Nothing. No snow, no surface. For a moment, though, he’d been so sure.

He pushed on, wishing that he hadn’t imagined the light. Wishing that it might return for him. He thought of the girl — What was her name? — who had died down here. Had she seen a light at the end? If so, depending on the source, it might have scared her. That seemed terrible, to be scared by a light. It was unnatural. Light was supposed to help you in the dark, it was supposed to guide you and protect you. How wrong, if she’d died fearing a light and hoping for blackness.

What was her damn name? He couldn’t forget that. It was the reason he was here.

Sarah.

He wondered who’d said that. Where the voice had come from. It didn’t matter, though — the voice, which came through the darkness in a whisper, was correct. Her name had been Sarah. He said it aloud to make sure that it felt right.

“Sarah.”

His voice wasn’t right but the name was. He couldn’t believe he’d forgotten it. He couldn’t allow that to happen again. Keep saying it, then. Keep on repeating it, and that way he couldn’t forget it.

“Sarah,” he slurred. “Sarah, Sarah, Sarah.”

The cave walls returned the name to him each time — Sarah, Sarah, Sarah. He thought it was an echo but maybe not. Maybe it was whoever was down here with him; maybe whoever had told him her name to begin with was saying it too. He tried to determine whether that mattered and couldn’t reach a conclusion. A rock caught his shin, hard, and this confused him. He stopped walking and looked down and, of course, could not see the offender.

When had he begun to walk? He’d been crawling for so long because crawling was safer. He considered that and then he got it: He couldn’t crawl here because the water was too high. He should have remembered that. Like the name. He should have remembered...

He felt a wild surge of panic, because she’d escaped his mind again. Damn, but she was crafty. She could slip right past you. He’d had her, though. He’d just had her, and he could get her back. It was...

“Sarah.”

Yes. Keep saying it. Keep walking.

He moved on, or thought he moved on, using her name as fuel.

Splash. “Sarah.” Splash. “Sarah.”

The cave whispered it back to him every time, and he was grateful for that. The cave wasn’t going to let him forget again. He’d remember her.

18

Ridley had expected to make a stir with his arrival and was almost looking forward to watching Blankenship have to deal with that, but when the two of them got out of the car and began to move through the snow toward the cave, Ridley wearing his helmet and carrying his backpack and a loose coil of rope, there was already a stir going on.

“We can hear him!” a uniformed officer shouted, rushing up, slipping in the snow. “Sheriff, we can hear him! But we can’t figure out how to get to him.”

“Let me in,” Ridley said, shoving past him. “If you can hear him, then I can find him.”

“That’s the thing,” the deputy said, following behind. “It’s like his voice is coming up from under the rocks. It’s creepy, to tell you the truth.”

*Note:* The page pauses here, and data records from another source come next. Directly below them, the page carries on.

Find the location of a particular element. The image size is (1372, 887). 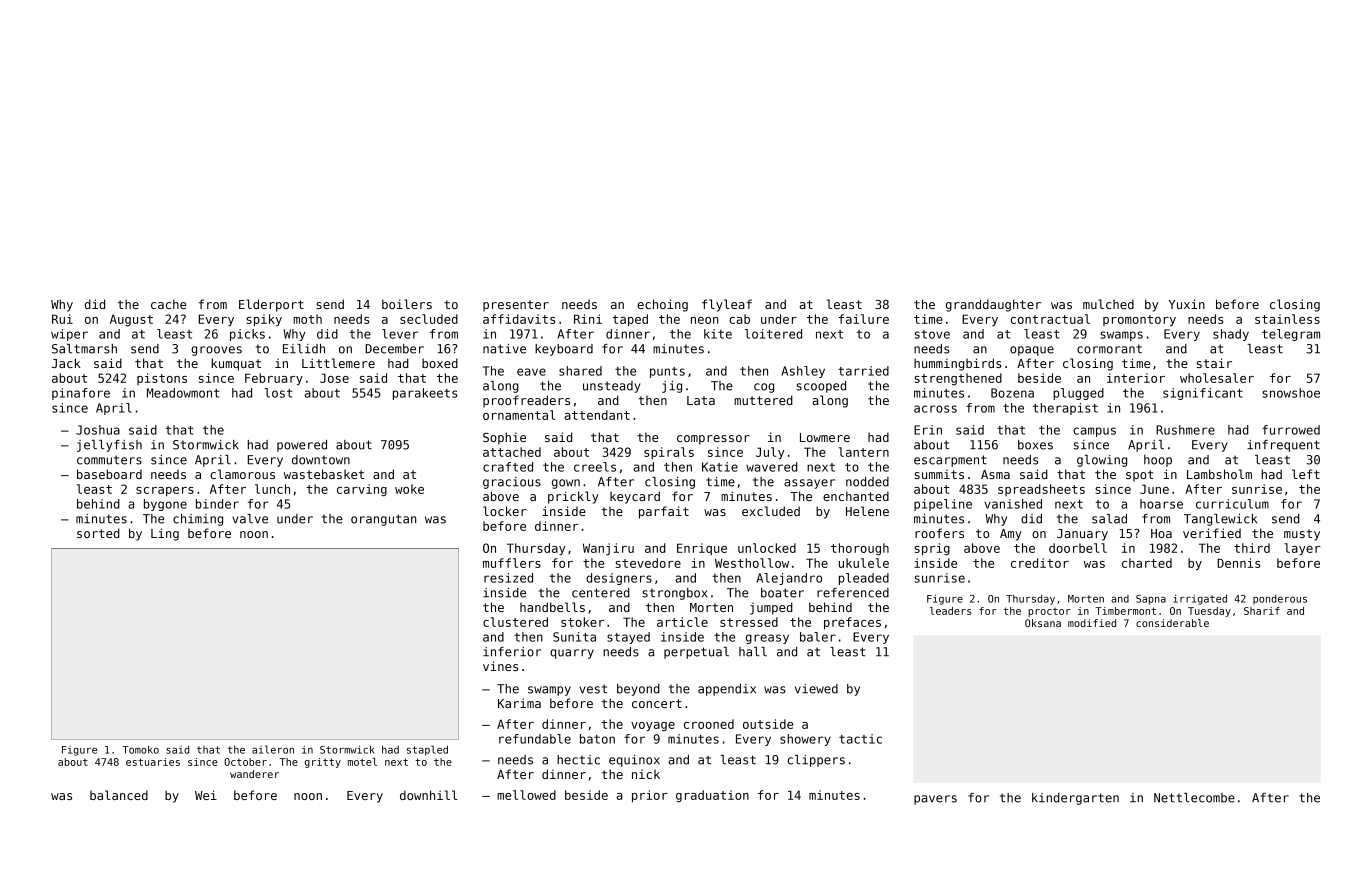

wanderer is located at coordinates (254, 774).
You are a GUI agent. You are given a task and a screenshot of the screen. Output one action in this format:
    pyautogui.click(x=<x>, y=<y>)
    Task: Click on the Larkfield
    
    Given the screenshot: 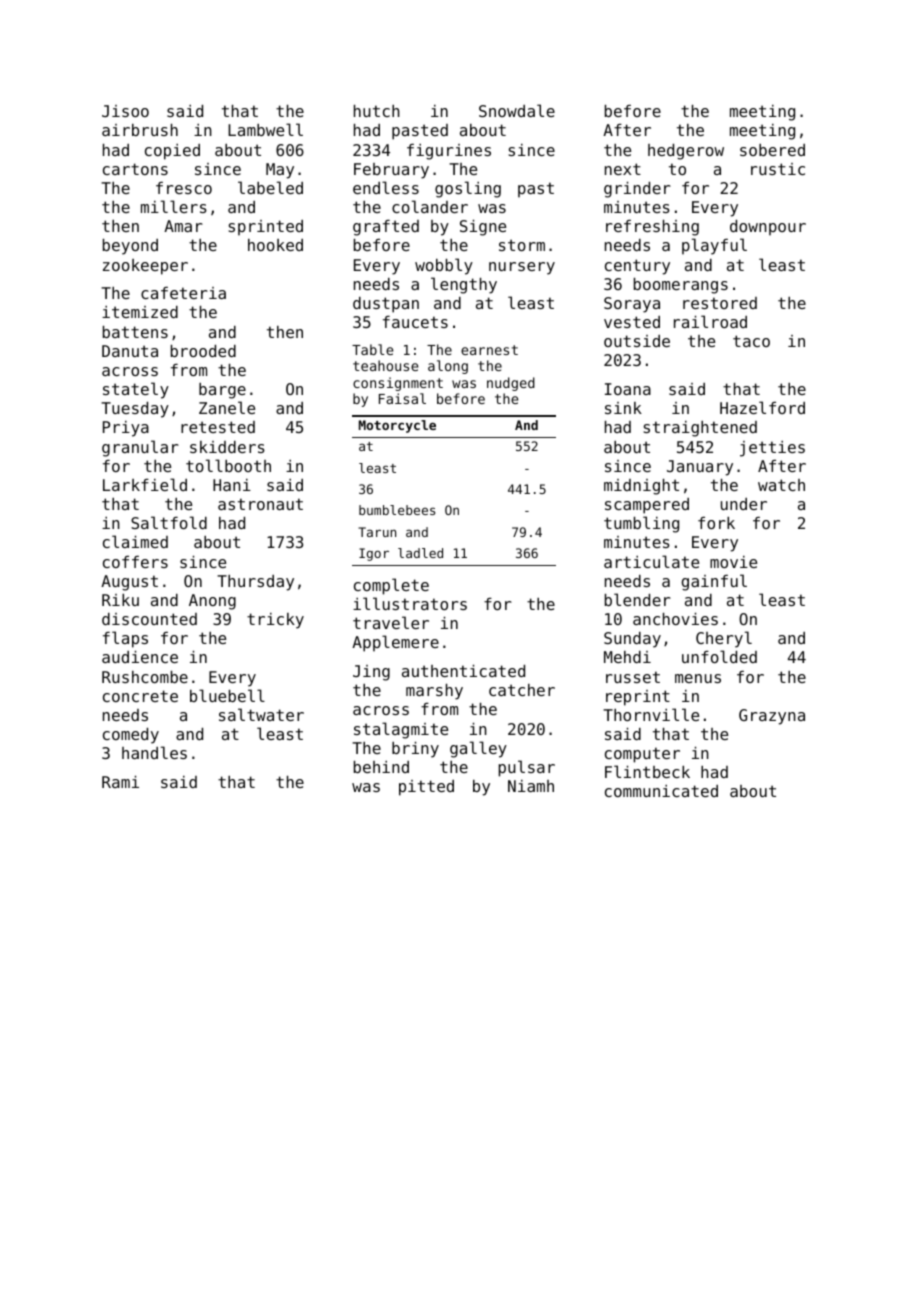 What is the action you would take?
    pyautogui.click(x=145, y=484)
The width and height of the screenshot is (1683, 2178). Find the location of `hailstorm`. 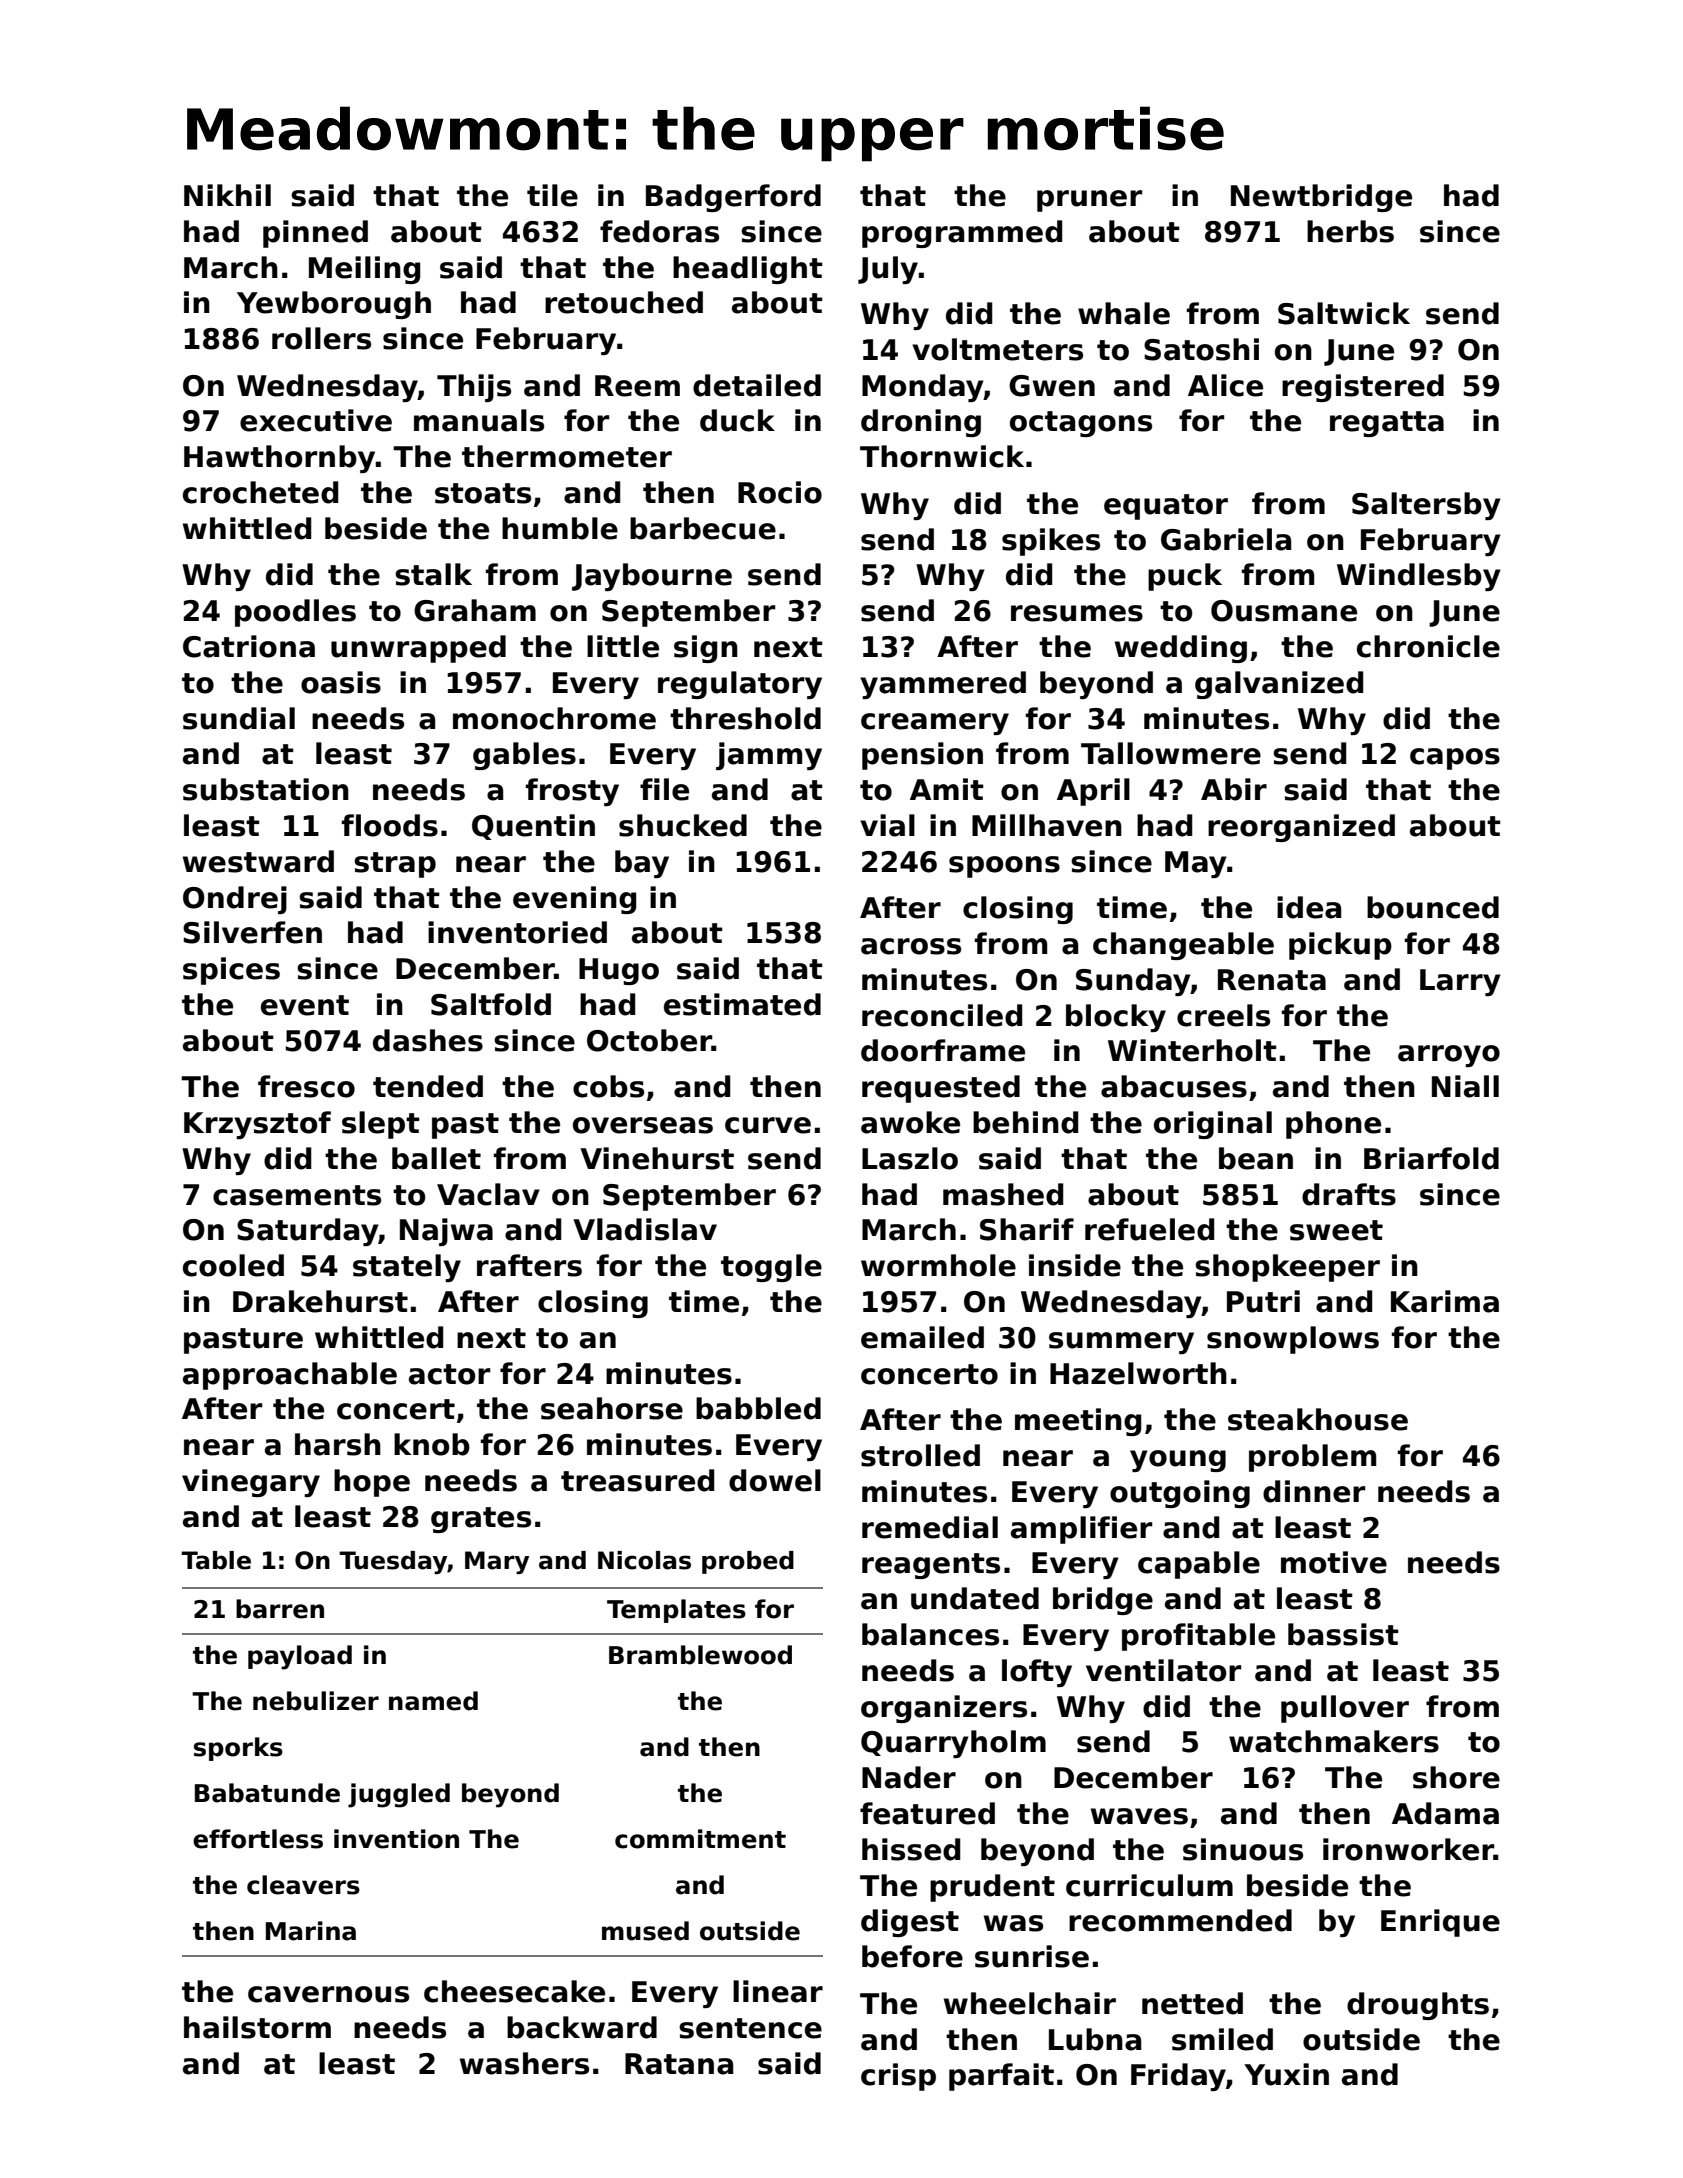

Ridley made for the cave, Blankenship struggling to keep up. A few heads turned toward them and someone said, “What in the hell is he doing here?” but Ridley ignored that and passed them and entered Trapdoor Caverns for the first time in a decade.

He stood on the wide shelf of stone where steps had been carved so visitors could get down to the tour boats. The passage beyond was filled with people and voices. It was bright and loud and crowded. It was everything a cave should not be.